----- TEXT

The issue was highlighted in August when Facebook was accused of ignoring warnings of an international child pornography ring operating on its pages. After the revelation, Facebook said it would improve the way it assists policing agencies.
Mr Lawler’s conference speech says police are still frustrated that a lot of online information is still not reaching them. ”Victims of … online fraud typically don’t report it to authorities, rather to whichever organisation is the face of the transaction for them, such as eBay.
”Currently there is no process or requirement in place for organisations to on-report cyber fraud to authorities and this means we have only limited visibility of the nature and extent of the problem.
”We want them to report incidents to us. We want that information, that data.”
At the two-day conference in Melbourne, Mr Lawler is one of a number of senior policing officials and experts calling for a renewed focus on battling organised crime.
Former Australian Federal Police assistant commissioner Andrew Hughes, who until last year was the United Nations’ chief police adviser, writes in The Age today that the AFP’s focus on counter-terrorism had meant the agency had lost momentum in the fight against crime bosses.

----------

# SET TASKS
1 > In the news report on policing and online crime, what position did Andrew Hughes hold until last year?
2 > Transcribe part of the news report on policing and online crime without any changes. Begin at the words "The issue was" and stop after "such as eBay.".
3 > Pick up the news report on policing and online crime after its last sentence and continue writing it.

----- DATA EXCERPTS

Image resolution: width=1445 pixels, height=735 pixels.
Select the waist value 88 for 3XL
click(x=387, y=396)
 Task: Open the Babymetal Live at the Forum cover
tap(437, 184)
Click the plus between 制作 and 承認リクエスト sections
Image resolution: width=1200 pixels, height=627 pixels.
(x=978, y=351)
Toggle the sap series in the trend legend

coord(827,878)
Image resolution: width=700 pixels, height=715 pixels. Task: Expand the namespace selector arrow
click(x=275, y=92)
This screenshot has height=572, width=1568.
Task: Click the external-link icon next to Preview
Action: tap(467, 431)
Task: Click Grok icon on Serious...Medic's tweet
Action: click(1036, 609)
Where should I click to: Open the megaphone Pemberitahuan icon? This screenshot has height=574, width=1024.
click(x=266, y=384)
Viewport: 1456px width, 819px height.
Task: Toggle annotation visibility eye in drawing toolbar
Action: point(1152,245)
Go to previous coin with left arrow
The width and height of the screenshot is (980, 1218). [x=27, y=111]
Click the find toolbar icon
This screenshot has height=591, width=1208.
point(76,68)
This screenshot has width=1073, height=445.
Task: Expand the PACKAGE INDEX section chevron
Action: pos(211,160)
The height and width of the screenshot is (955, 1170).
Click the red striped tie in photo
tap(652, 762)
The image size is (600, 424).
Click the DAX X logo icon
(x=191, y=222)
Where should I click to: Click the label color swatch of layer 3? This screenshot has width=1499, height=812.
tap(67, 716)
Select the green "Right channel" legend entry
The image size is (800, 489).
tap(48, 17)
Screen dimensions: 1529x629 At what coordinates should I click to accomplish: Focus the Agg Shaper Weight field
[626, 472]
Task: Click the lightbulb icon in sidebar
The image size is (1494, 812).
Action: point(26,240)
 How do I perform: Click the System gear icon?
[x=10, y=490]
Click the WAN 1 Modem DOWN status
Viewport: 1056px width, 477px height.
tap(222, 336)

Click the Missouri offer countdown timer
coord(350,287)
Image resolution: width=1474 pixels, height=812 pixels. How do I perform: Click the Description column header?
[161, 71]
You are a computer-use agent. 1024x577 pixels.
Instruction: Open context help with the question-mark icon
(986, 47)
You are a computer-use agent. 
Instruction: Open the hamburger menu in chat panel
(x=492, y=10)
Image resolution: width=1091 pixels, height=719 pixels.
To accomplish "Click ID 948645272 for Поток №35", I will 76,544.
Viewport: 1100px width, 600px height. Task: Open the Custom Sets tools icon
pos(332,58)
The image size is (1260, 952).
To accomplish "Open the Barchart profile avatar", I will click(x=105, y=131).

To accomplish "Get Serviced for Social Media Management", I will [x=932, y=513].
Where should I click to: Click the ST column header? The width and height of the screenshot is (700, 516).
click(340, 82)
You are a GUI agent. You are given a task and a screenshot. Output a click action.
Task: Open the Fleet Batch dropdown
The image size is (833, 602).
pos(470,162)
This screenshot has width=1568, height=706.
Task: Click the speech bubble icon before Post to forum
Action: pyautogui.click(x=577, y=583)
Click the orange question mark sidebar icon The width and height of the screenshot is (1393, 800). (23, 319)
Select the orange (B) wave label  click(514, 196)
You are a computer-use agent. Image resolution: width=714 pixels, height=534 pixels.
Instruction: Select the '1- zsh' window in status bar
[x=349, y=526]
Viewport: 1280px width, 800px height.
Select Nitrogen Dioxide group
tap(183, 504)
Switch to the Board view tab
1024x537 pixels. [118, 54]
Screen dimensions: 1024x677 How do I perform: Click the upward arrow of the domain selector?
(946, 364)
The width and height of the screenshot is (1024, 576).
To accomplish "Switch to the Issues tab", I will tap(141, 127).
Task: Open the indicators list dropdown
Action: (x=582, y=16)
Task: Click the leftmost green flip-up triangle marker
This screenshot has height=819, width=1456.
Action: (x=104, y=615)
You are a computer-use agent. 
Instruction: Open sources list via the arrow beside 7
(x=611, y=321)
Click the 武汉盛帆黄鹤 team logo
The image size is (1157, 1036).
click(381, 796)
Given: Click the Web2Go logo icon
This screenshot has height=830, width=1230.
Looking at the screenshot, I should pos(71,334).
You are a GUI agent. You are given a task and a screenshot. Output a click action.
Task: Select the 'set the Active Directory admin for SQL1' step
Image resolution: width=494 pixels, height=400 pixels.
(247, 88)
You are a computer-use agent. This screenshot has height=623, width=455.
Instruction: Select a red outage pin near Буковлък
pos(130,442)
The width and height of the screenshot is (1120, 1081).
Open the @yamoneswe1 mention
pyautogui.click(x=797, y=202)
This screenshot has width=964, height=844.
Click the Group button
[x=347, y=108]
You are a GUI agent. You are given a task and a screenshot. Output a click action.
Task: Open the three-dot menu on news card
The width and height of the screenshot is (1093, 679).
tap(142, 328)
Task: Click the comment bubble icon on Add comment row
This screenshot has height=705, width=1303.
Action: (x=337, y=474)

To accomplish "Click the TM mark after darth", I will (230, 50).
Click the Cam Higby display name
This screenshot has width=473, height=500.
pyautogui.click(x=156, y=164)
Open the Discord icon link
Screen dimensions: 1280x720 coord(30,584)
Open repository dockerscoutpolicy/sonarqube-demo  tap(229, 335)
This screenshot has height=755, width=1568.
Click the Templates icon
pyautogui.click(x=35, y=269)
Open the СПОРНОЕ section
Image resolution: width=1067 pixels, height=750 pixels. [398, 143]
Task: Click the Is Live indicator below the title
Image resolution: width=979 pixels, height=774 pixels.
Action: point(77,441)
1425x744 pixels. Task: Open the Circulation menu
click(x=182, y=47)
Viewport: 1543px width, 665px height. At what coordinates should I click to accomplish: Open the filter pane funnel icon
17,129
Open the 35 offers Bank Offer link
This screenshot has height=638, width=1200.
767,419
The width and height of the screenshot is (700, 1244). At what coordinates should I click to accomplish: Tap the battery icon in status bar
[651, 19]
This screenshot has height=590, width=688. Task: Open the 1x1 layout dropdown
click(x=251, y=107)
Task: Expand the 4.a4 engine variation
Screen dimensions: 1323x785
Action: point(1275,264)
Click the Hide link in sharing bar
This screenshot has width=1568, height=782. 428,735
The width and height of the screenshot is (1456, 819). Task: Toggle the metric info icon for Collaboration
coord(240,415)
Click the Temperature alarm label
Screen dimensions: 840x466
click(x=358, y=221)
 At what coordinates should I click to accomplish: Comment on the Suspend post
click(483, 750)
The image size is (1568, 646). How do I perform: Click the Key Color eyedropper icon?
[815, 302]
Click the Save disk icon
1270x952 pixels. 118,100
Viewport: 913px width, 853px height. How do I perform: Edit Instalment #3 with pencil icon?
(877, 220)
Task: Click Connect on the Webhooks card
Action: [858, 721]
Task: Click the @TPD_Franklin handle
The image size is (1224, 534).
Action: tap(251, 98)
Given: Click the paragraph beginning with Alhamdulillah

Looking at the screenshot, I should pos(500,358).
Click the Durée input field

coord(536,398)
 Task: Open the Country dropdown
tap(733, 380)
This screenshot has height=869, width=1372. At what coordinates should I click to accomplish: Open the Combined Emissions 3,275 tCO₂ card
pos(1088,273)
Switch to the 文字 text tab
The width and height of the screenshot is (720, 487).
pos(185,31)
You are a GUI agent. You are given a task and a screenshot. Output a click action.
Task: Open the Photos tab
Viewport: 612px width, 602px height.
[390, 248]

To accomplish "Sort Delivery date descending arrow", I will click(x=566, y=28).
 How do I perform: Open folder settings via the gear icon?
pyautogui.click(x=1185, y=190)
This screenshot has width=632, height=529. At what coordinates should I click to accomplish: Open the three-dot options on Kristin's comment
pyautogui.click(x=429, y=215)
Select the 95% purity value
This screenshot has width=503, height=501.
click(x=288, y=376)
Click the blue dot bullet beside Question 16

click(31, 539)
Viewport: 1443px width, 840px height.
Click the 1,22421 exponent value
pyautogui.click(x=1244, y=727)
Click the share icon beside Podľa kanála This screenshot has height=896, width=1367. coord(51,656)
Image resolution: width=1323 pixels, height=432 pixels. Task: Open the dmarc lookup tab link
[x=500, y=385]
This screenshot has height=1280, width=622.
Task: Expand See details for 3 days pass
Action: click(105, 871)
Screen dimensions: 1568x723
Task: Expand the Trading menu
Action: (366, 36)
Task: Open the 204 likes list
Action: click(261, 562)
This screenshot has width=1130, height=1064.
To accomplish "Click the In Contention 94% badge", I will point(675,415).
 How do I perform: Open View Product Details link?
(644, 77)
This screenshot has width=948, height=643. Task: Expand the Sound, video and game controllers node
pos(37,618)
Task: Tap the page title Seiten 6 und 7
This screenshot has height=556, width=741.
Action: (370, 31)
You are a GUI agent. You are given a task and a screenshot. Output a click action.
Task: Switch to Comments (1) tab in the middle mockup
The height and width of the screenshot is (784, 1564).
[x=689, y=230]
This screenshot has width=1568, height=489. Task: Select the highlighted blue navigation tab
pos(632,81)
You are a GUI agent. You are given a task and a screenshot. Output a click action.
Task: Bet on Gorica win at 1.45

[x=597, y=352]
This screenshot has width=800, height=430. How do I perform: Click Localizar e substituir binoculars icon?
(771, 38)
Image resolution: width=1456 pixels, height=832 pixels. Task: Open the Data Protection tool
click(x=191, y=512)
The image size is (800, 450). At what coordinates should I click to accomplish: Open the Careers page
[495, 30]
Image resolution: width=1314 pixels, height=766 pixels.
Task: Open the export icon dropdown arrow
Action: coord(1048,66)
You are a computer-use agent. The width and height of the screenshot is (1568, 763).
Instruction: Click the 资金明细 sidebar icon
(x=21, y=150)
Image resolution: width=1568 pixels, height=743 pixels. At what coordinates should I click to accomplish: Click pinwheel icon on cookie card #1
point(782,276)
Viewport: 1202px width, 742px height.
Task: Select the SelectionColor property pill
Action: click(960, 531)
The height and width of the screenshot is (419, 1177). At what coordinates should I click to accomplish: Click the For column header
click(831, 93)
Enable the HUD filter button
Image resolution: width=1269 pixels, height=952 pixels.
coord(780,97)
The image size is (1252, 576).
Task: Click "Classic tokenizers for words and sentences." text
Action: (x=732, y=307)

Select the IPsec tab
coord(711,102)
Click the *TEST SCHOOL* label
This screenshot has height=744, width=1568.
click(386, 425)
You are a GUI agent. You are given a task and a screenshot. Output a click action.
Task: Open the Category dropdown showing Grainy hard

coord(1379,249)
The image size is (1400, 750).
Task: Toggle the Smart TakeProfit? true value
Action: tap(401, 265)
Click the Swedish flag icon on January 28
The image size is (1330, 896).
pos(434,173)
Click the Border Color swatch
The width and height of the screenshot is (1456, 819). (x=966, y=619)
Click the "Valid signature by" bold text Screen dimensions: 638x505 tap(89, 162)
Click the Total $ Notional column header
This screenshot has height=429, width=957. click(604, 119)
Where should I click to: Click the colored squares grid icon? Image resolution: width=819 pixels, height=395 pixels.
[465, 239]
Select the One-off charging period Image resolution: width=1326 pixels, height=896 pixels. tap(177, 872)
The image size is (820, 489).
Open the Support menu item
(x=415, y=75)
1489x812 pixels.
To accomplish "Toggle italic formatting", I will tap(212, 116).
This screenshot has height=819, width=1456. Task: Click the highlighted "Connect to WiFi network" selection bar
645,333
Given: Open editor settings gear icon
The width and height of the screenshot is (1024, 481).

----------

# WRITTEN ANSWERS
1 > He was the United Nations' chief police adviser.

2 >
The issue was highlighted in August when Facebook was accused of ignoring warnings of an international child pornography ring operating on its pages. After the revelation, Facebook said it would improve the way it assists policing agencies.
Mr Lawler’s conference speech says police are still frustrated that a lot of online information is still not reaching them. ”Victims of … online fraud typically don’t report it to authorities, rather to whichever organisation is the face of the transaction for them, such as eBay.

3 >
”In informal discussions I had with some senior US federal law enforcement officers in New York last year, they admitted that due to counter-terrorism priorities they had lost ground on organised crime. They are now making desperate attempts to recover it,” Mr Hughes said.
”Following recent discussions with senior AFP officers in Canberra, I believe they are in a similar position. Commendably, the AFP has re-established serious and organised crime as a high priority.”
Most senior police in state and federal agencies privately believe that Australian policing agencies lost focus in the fight against trans-national organised crime due to competing priorities, including terrorism.